Tennyson spent some time as a guest at Curragh Chase and wrote the poem to show his close friendship with the De Vere family. Despite this, the poem is a scathing rebuke. The speaker tells that Lady Clara has rebuffed a young, low-born man who loved her, and he died by suicide after her rejection. The references to coronets and earls are deployed ironically—the poem's speaker is not impressed with the Vere de Vere ancestry, and all of her noble claims cannot balance out Lady Clara's coldness, pride, and idleness (as proven by the fact that she apparently has no better claim on her time than breaking hearts). The poem's speaker then professes a more democratic viewpoint, where good character is earned by virtue, not by high birth.
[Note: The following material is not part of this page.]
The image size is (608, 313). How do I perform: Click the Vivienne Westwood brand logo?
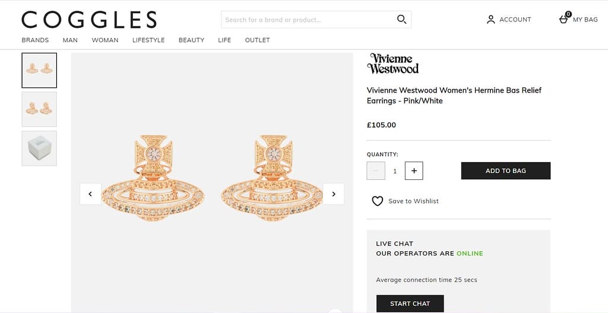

==References in other works==

- In J. M. Barrie's play What Every Woman Knows, "Vere de Vere" is referred to as a slightly cynical metaphor for "the noble nobility":

COMTESSE. It seems to be no joke to you, Mr. Shand. Sybil, my pet, are you to let him off?

SYBIL [flashing]. Let him off? If he wishes it. Do you?
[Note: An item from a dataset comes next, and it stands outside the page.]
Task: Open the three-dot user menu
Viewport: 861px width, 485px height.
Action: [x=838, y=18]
JOHN [manfully]. I want it to go on. [Something seems to have caught in his throat: perhaps it is the impediment trying a temporary home.] It's the one wish of my heart. If you come with me, Sybil, I'll do all in a man's power to make you never regret it.

[Triumph of the Vere de Veres.]

- In C. J. Mathews' My Awful Dad (1881) the name Vere de Vere is used humorously as a stereotypical name of a member of the nobility: "You shall sit next to Evangeline Clara Vere de Vere, née Tadpole, the grand double-jointed sentimental comic clog and pump dancer."
- In the 1914 Angela Brazil story The Youngest Girl in the Fifth, chapter two, the second sentence is "She was tall for her age, and rather awkward in her manners, apt at present to be slapdash and independent, and decidedly lacking in 'that repose which stamps the caste of Vere de Vere'".
- In the 1917 P. G. Wodehouse short story The Romance of an Ugly Policeman, there is this passage:
"Ellen Brown was a nice girl, but she had a temper, and there were moments when her manners lacked rather noticeably the repose which stamps the caste of Vere de Vere."
- In the story "William Spoils the Party" – included in the 1925 collection Still William by Richmal Crompton – there is a reference to Mr. Bott (the self-made man in the village who has become wealthy through his invention of a digestive sauce). Crompton summarises him thus: "Mr. Bott was 'self-made' and considering all things had made quite a decent job of himself, but his manners had not 'the repose that stamps the caste of Vere de Vere.'"

- The theme is alluded to in the fictional play Simple Hearts and Coronets, which is advertised as playing locally in the 1932 film The Water Gipsies which allegorically refers to the real film's plot.

- In Nancy Mitford's The Pursuit of Love, when the Hons secret society is first introduced in Chapter II, "Kind hearts are more than coronets, and simple faith than Norman blood" is quoted to emphasize eligibility for the Hons didn't depend on a noble bloodline.